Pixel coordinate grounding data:
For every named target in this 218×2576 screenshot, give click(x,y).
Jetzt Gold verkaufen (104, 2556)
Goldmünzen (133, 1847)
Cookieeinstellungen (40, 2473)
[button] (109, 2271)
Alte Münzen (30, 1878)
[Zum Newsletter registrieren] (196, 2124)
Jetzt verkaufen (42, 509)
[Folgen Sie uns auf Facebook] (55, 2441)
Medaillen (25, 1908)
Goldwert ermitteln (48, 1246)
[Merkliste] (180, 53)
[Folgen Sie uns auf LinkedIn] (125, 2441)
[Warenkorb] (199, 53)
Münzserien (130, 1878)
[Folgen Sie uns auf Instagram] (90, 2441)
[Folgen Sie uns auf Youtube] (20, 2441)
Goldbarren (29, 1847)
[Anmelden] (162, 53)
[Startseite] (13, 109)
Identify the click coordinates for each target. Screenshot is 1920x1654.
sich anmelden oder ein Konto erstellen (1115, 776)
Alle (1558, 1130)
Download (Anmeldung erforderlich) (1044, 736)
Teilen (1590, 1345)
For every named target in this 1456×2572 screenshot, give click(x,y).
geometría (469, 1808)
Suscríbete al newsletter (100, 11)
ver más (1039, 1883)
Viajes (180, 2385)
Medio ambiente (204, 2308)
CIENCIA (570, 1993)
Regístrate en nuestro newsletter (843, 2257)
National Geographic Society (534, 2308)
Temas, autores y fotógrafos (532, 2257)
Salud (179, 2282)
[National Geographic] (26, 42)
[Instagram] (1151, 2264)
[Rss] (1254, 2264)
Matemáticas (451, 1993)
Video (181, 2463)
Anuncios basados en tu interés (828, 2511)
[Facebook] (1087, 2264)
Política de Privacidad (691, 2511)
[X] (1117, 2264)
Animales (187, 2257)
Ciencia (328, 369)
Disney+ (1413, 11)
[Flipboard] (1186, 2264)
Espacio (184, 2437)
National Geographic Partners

**Activity**
You are asked to transcribe all of the data above exactly.

**Result for this task**
For every named target in this 218×2576 screenshot, give click(x,y).
Jetzt Gold verkaufen (104, 2556)
Goldmünzen (133, 1847)
Cookieeinstellungen (40, 2473)
[button] (109, 2271)
Alte Münzen (30, 1878)
[Zum Newsletter registrieren] (196, 2124)
Jetzt verkaufen (42, 509)
[Folgen Sie uns auf Facebook] (55, 2441)
Medaillen (25, 1908)
Goldwert ermitteln (48, 1246)
[Merkliste] (180, 53)
[Folgen Sie uns auf LinkedIn] (125, 2441)
[Warenkorb] (199, 53)
Münzserien (130, 1878)
[Folgen Sie uns auf Instagram] (90, 2441)
[Folgen Sie uns auf Youtube] (20, 2441)
Goldbarren (29, 1847)
[Anmelden] (162, 53)
[Startseite] (13, 109)
Identify the click coordinates for each target. Screenshot is 1920x1654.
sich anmelden oder ein Konto erstellen (1115, 776)
Alle (1558, 1130)
Download (Anmeldung erforderlich) (1044, 736)
Teilen (1590, 1345)
For every named target in this 1456×2572 screenshot, give click(x,y).
geometría (469, 1808)
Suscríbete al newsletter (100, 11)
ver más (1039, 1883)
Viajes (180, 2385)
Medio ambiente (204, 2308)
CIENCIA (570, 1993)
Regístrate en nuestro newsletter (843, 2257)
National Geographic Society (534, 2308)
Temas, autores y fotógrafos (532, 2257)
Salud (179, 2282)
[National Geographic] (26, 42)
[Instagram] (1151, 2264)
[Rss] (1254, 2264)
Matemáticas (451, 1993)
Video (181, 2463)
Anuncios basados en tu interés (828, 2511)
[Facebook] (1087, 2264)
Política de Privacidad (691, 2511)
[X] (1117, 2264)
Animales (187, 2257)
Ciencia (328, 369)
Disney+ (1413, 11)
[Flipboard] (1186, 2264)
Espacio (184, 2437)
National Geographic Partners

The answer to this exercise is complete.